Clara sentiu o cheiro do café velho misturado ao perfume caro dele. A bandeja que um dia derrubara sobre Helena parecia voltar agora, invisível, entre os dois.
O olhar dele não tinha mais calor. Apenas cálculo.
Eu te amei… mas o dinheiro sempre vence.
Clara engoliu o nó na garganta. No fundo da gaveta, a mensagem do aliado misterioso vibrava: o testamento escondido por Roberto estava em um cofre no sobrado de Ipanema.
O testamento sob o piso
Lucas saiu sem olhar para trás. Clara fechou a porta e correu para o endereço que a mensagem indicava. Dona Rosa a esperava no sobrado, olhos marejados.
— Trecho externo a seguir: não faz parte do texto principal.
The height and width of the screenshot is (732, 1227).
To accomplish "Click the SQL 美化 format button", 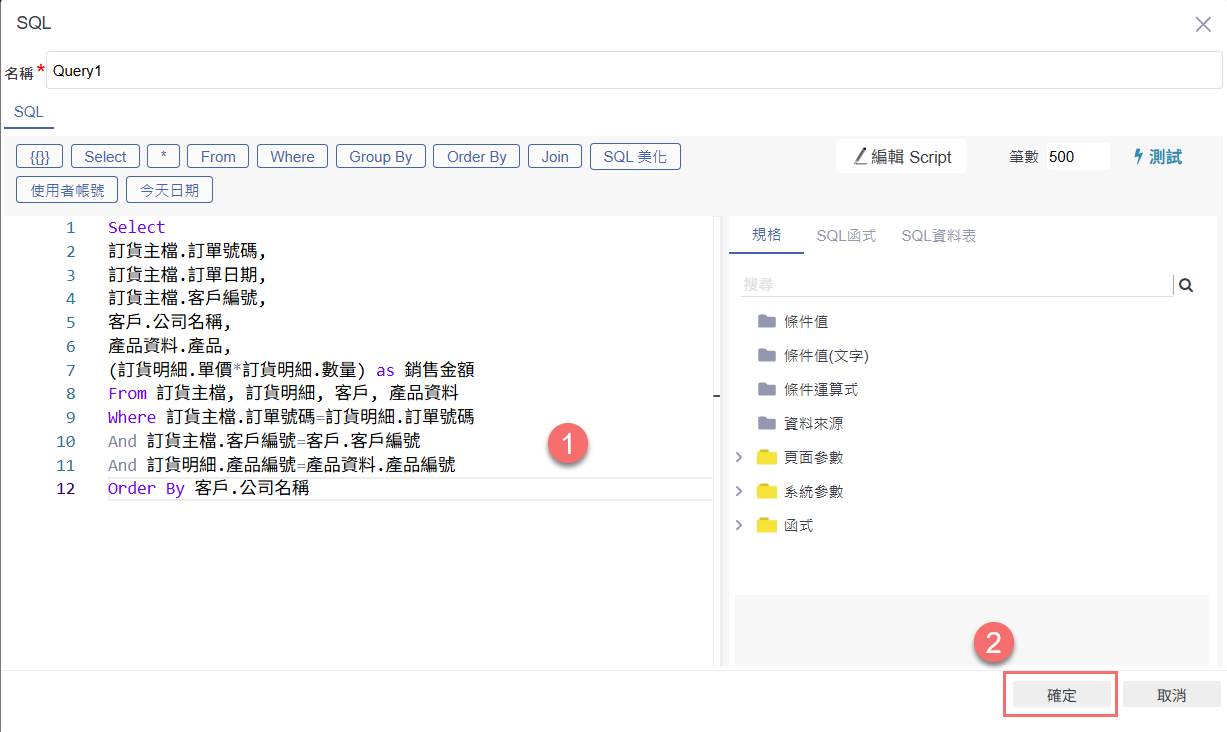I will [x=635, y=157].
Juntas, elas encontraram o envelope amassado atrás de uma tábua solta. O nome de Clara aparecia ali, negro sobre o papel amarelado.
Helena chegou minutos depois, o rosto desfigurado pela raiva. Roberto estava ao lado dela, mudo.
O último gole
Clara ergueu o documento. A herança, a paternidade, tudo estava ali. Helena recuou. Lucas observava da rua, perdido.
— Minha dignidade não se negocia — disse Clara, voz firme.
Dona Rosa segurou a mão da filha. O cheiro de café fresco subia da rua, misturado à maresia de Copacabana. A porta do sobrado bateu devagar ao vento, como um ponto final.